TASK DIRECTIONS :: Please reproduce word for word only the lines beginning with the one that contains "coordinates (502, 32)." and continuing through the one that contains "y-tick-label-left-1: 800 is", including both.

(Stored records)
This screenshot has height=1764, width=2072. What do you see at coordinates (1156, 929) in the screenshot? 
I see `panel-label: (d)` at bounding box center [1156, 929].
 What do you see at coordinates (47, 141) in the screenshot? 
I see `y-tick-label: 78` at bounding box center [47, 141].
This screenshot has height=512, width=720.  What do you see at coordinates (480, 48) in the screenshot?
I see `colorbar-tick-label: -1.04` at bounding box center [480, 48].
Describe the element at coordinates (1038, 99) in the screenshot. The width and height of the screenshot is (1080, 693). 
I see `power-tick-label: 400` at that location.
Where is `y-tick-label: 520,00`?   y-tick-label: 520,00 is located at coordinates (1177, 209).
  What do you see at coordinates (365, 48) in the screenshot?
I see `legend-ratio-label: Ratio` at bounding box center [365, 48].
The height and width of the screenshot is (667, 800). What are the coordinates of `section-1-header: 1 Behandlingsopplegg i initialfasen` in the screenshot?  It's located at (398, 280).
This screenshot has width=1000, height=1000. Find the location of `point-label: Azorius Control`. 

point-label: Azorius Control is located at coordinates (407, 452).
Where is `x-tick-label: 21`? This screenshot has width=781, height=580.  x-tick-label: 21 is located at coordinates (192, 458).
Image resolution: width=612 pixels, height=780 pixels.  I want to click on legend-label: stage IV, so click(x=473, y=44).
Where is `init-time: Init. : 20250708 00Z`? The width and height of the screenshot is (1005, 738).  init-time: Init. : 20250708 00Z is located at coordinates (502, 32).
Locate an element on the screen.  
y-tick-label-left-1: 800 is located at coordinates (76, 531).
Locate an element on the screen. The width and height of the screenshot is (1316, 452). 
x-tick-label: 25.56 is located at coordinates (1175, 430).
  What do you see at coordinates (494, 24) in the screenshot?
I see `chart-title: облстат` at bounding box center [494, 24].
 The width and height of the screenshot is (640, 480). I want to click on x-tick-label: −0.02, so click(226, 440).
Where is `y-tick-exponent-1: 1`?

ANSWER FOR THIS EXERCISE ::
Where is `init-time: Init. : 20250708 00Z`? The width and height of the screenshot is (1005, 738).  init-time: Init. : 20250708 00Z is located at coordinates (502, 32).
Locate an element on the screen.  
y-tick-label-left-1: 800 is located at coordinates (76, 531).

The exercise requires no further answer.